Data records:
_____

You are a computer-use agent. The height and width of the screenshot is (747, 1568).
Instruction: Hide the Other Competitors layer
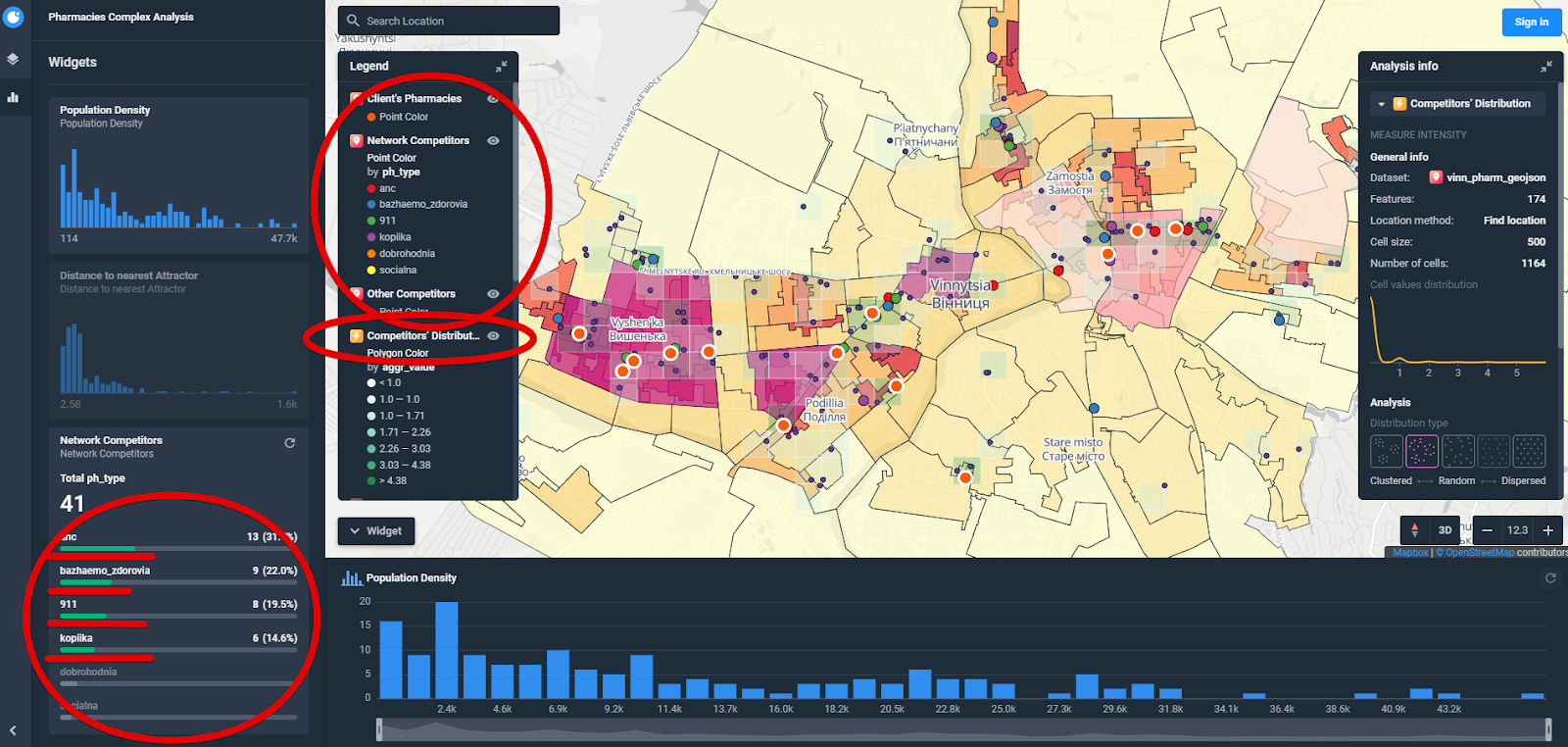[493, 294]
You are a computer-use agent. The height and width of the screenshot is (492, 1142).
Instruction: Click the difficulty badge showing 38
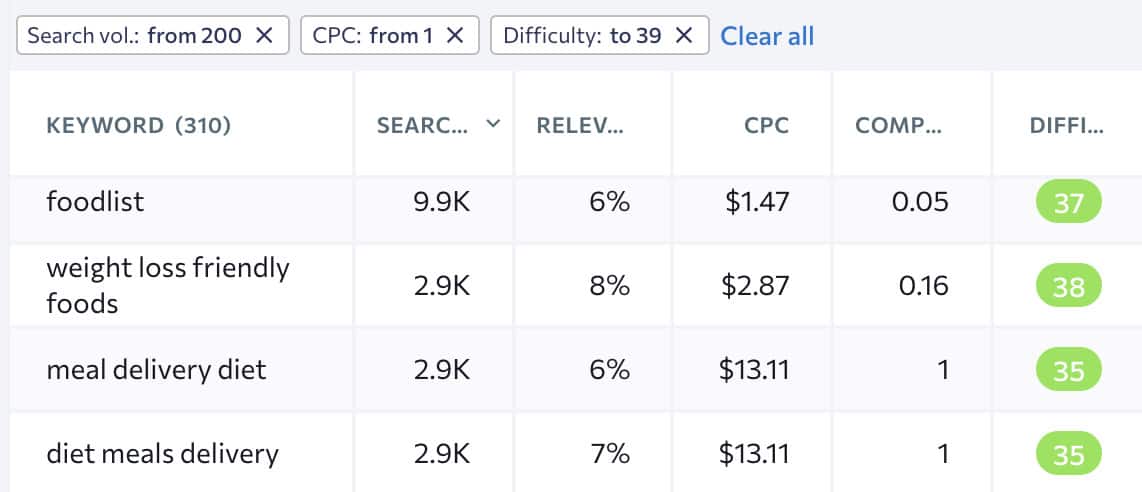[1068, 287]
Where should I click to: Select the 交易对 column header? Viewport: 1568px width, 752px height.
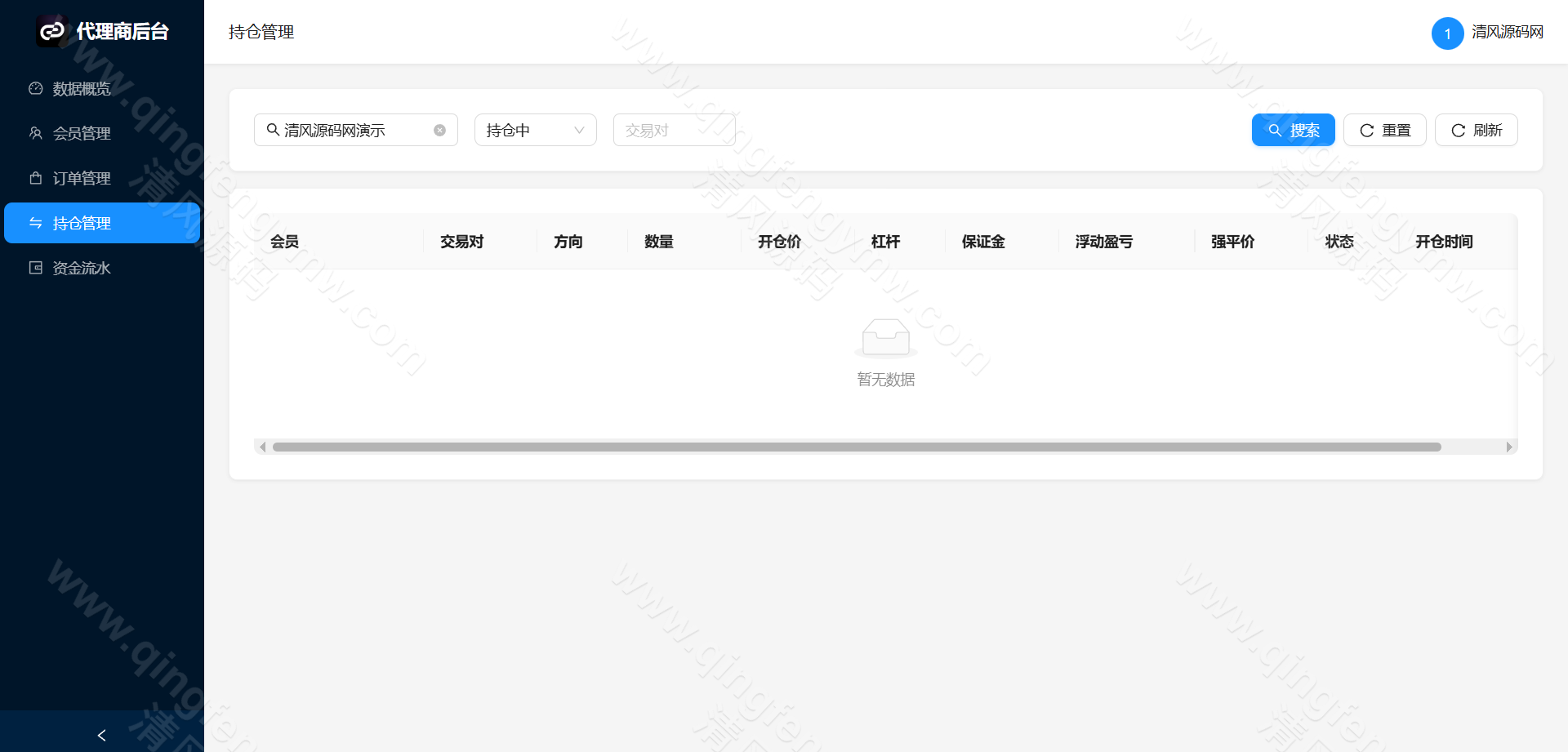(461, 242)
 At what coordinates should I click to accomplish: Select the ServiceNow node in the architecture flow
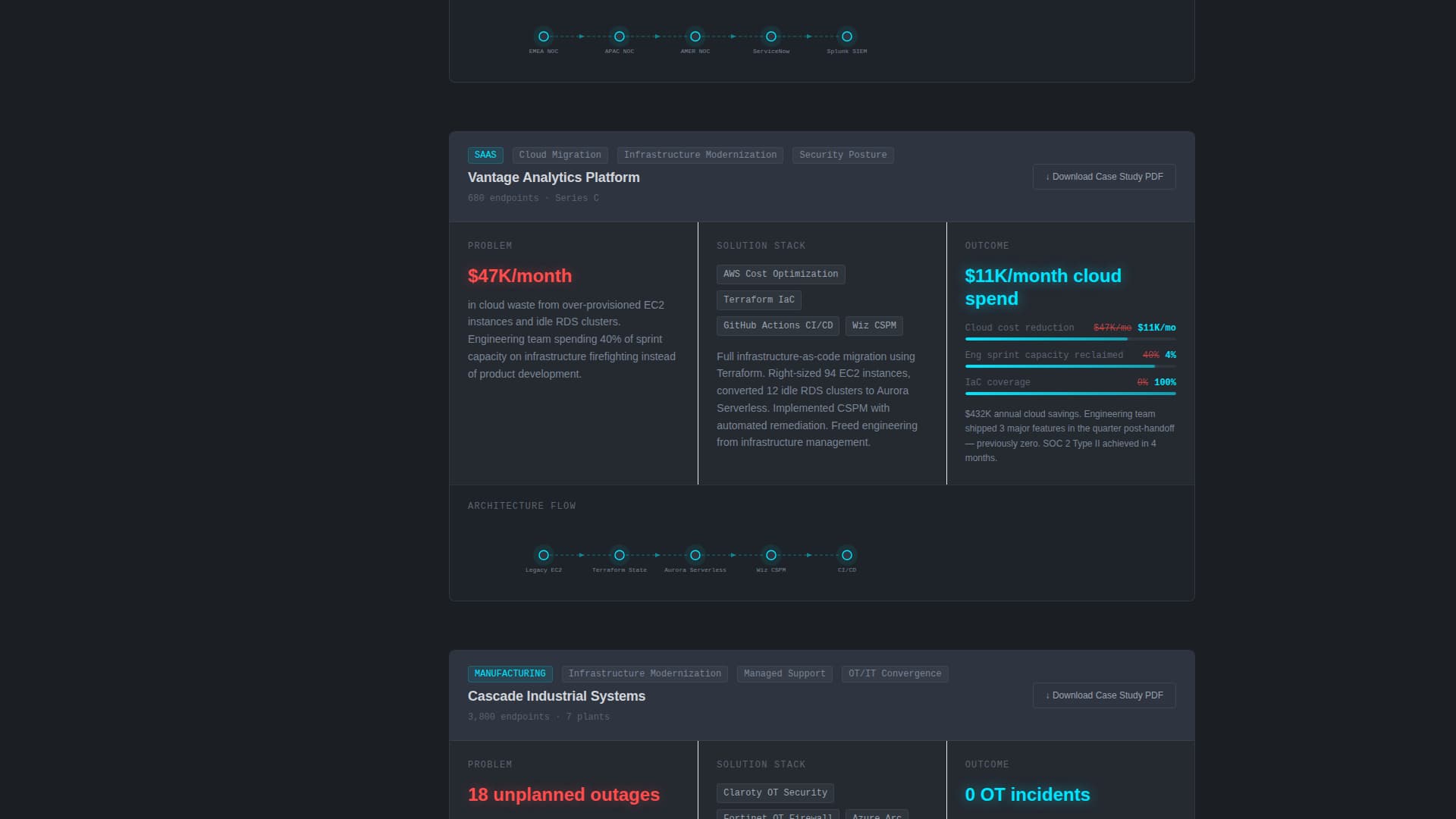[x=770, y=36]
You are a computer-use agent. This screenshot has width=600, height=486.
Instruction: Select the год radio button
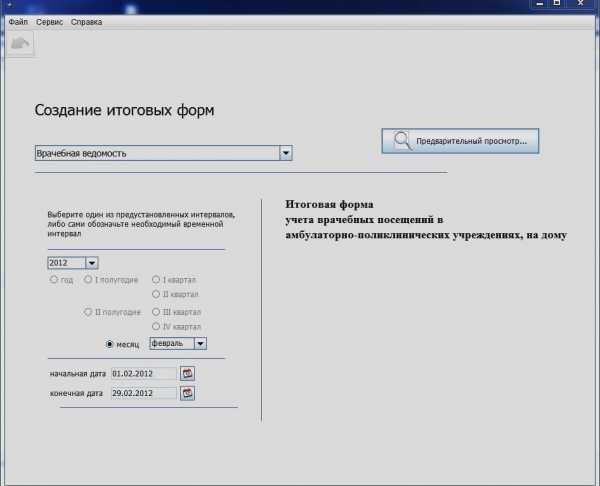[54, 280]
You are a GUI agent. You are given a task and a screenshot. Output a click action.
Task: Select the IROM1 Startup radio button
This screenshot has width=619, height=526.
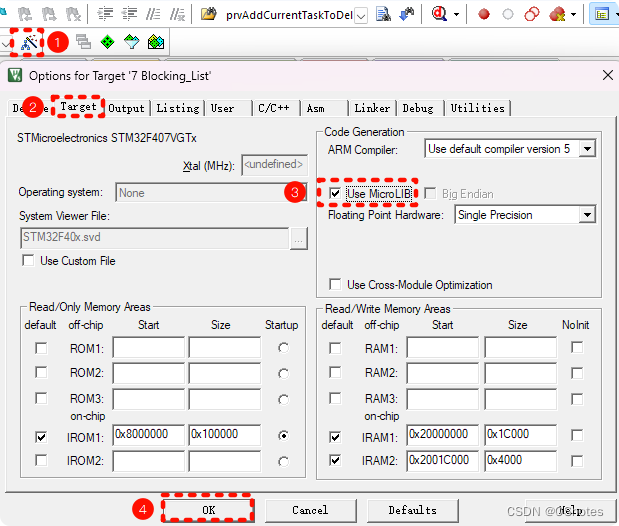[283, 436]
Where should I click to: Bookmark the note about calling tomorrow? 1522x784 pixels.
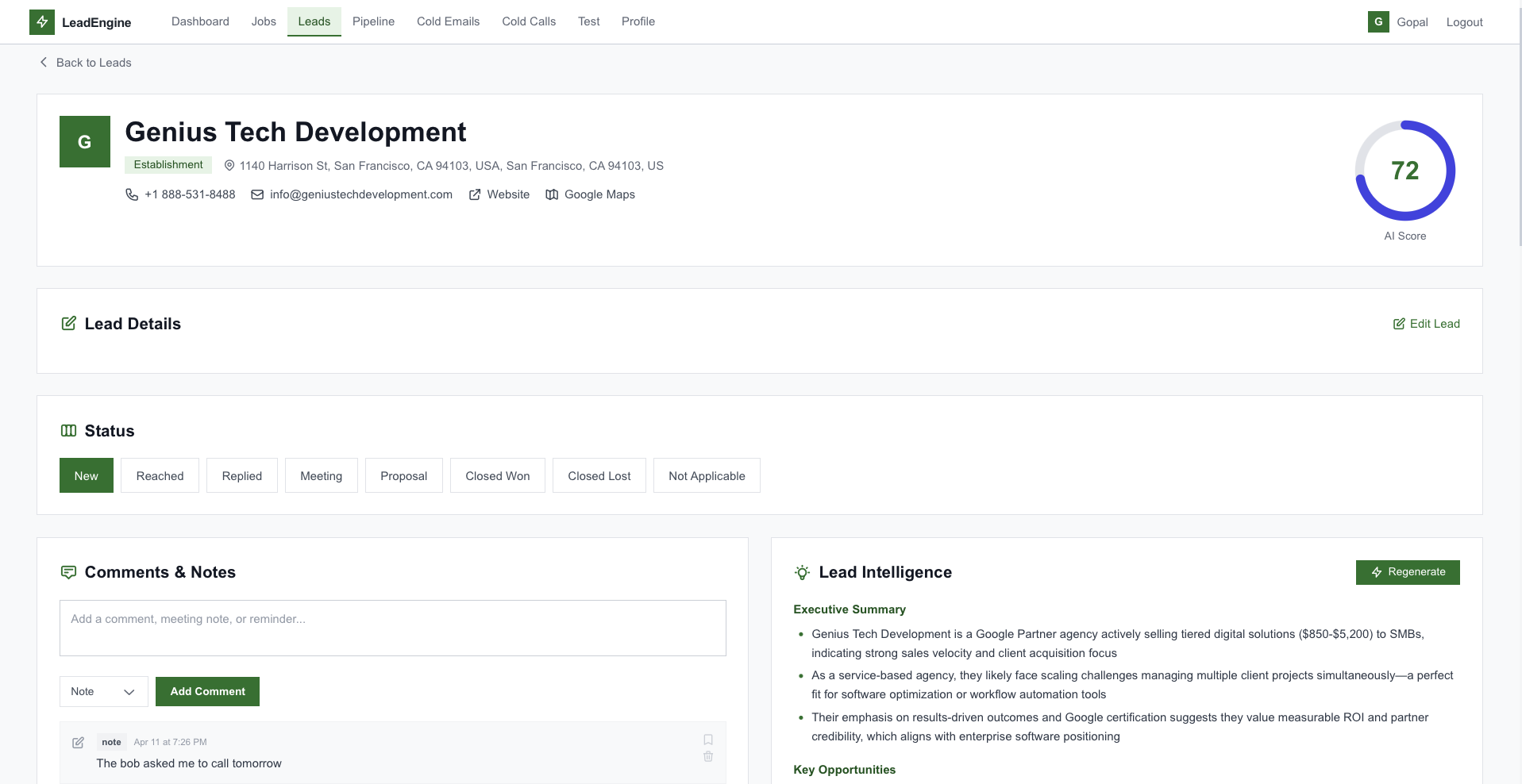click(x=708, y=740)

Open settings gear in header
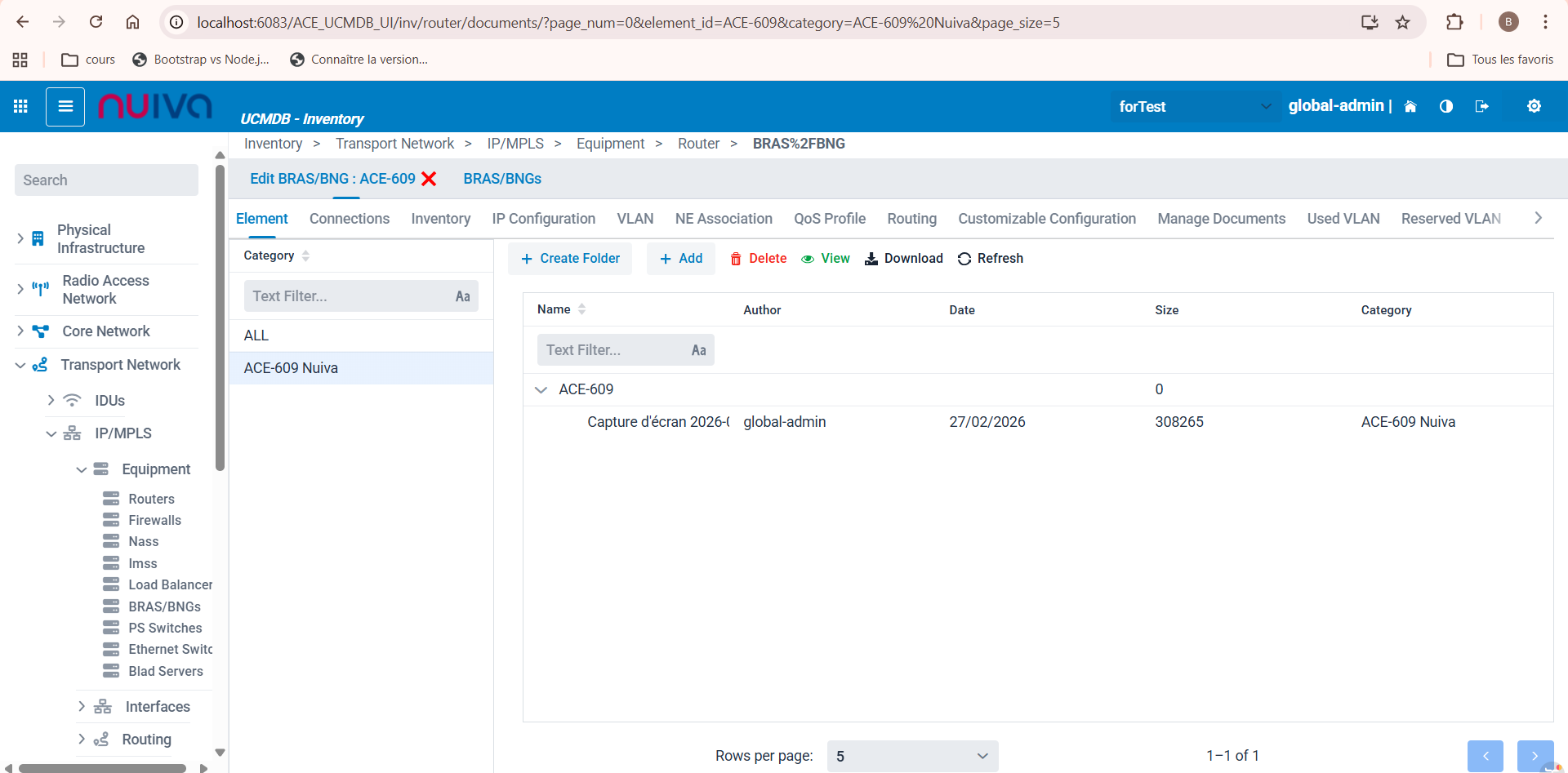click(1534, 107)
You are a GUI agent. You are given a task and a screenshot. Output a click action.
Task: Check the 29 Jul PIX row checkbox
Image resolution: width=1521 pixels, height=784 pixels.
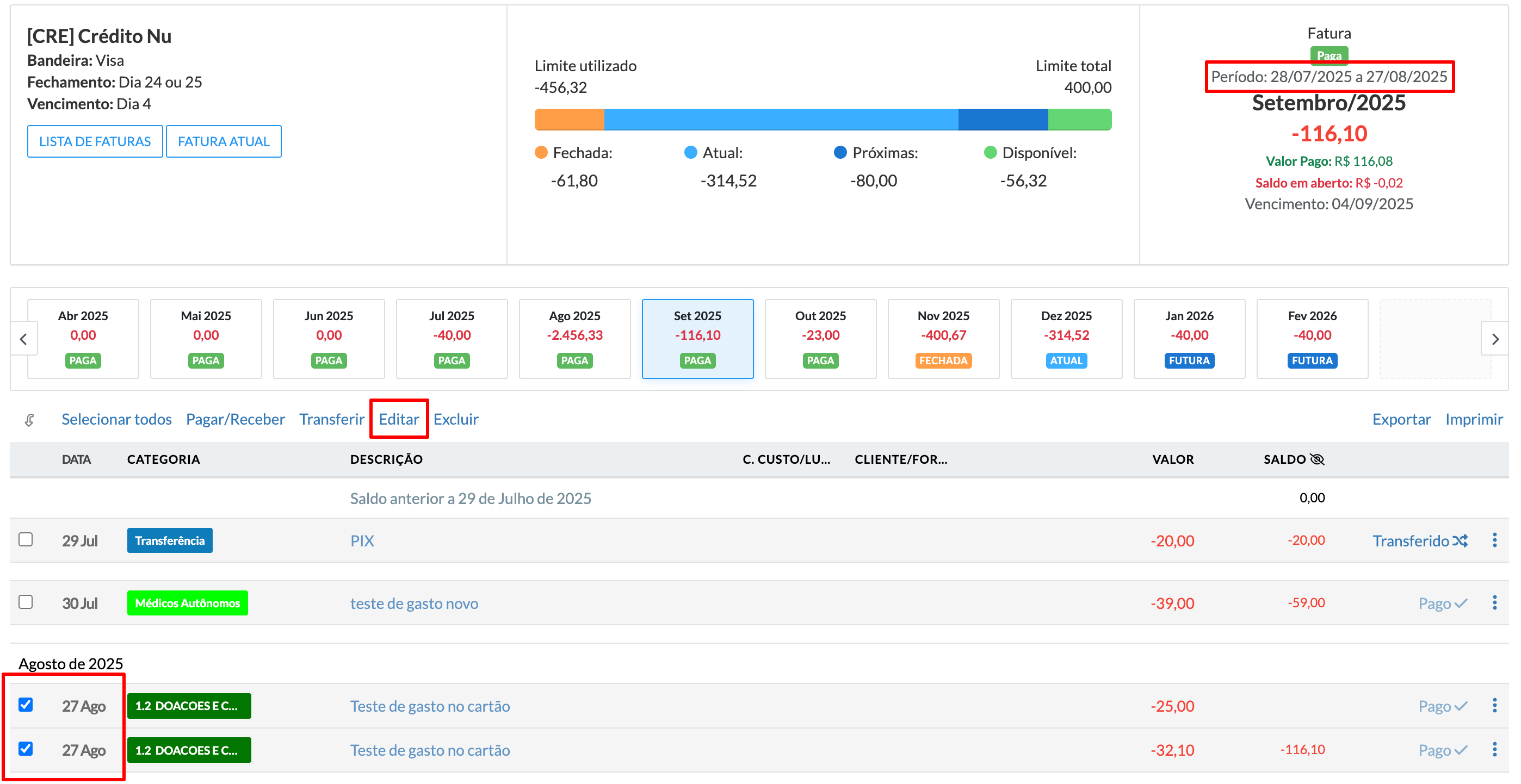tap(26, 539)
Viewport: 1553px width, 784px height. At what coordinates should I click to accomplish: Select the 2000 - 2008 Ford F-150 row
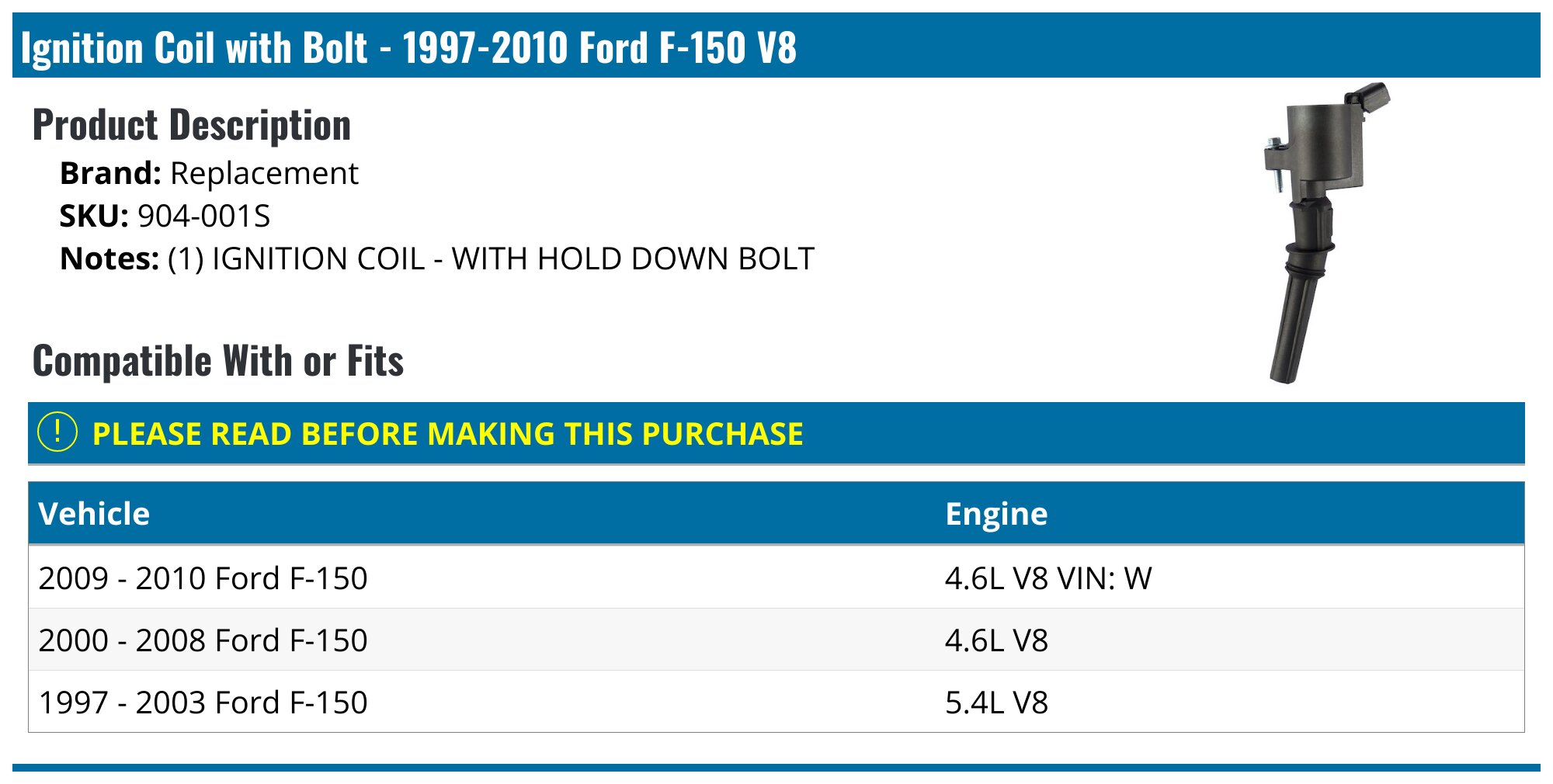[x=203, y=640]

_____

• EXERCISE PROMPT: Duplicate every item above line for line with no changes, leaving out the pictures.

• TASK ANSWER:
You are a computer-use agent. The height and width of the screenshot is (747, 1568).
Instruction: Hide the Other Competitors layer
[493, 294]
You are a computer-use agent. The height and width of the screenshot is (492, 1142).
Instruction: Click the difficulty badge showing 38
[1068, 287]
Where should I click to: Select the 交易对 column header? Viewport: 1568px width, 752px height.
(461, 242)
 At what coordinates should I click to accomplish: Select the ServiceNow node in the architecture flow
[x=770, y=36]
You are a computer-use agent. This screenshot has width=600, height=486.
Instruction: Select the год radio button
[54, 280]
You are a GUI agent. You are given a task and a screenshot. Output a click action.
Task: Select the IROM1 Startup radio button
This screenshot has width=619, height=526.
[283, 436]
Where should I click to: Bookmark the note about calling tomorrow? 1522x784 pixels.
click(x=708, y=740)

Open settings gear in header
click(1534, 107)
You are a GUI agent. You are given a task and a screenshot. Output a click action.
Task: Check the 29 Jul PIX row checkbox
Image resolution: width=1521 pixels, height=784 pixels.
tap(26, 539)
Viewport: 1553px width, 784px height. At what coordinates should I click to accomplish: Select the 2000 - 2008 Ford F-150 row
[x=203, y=640]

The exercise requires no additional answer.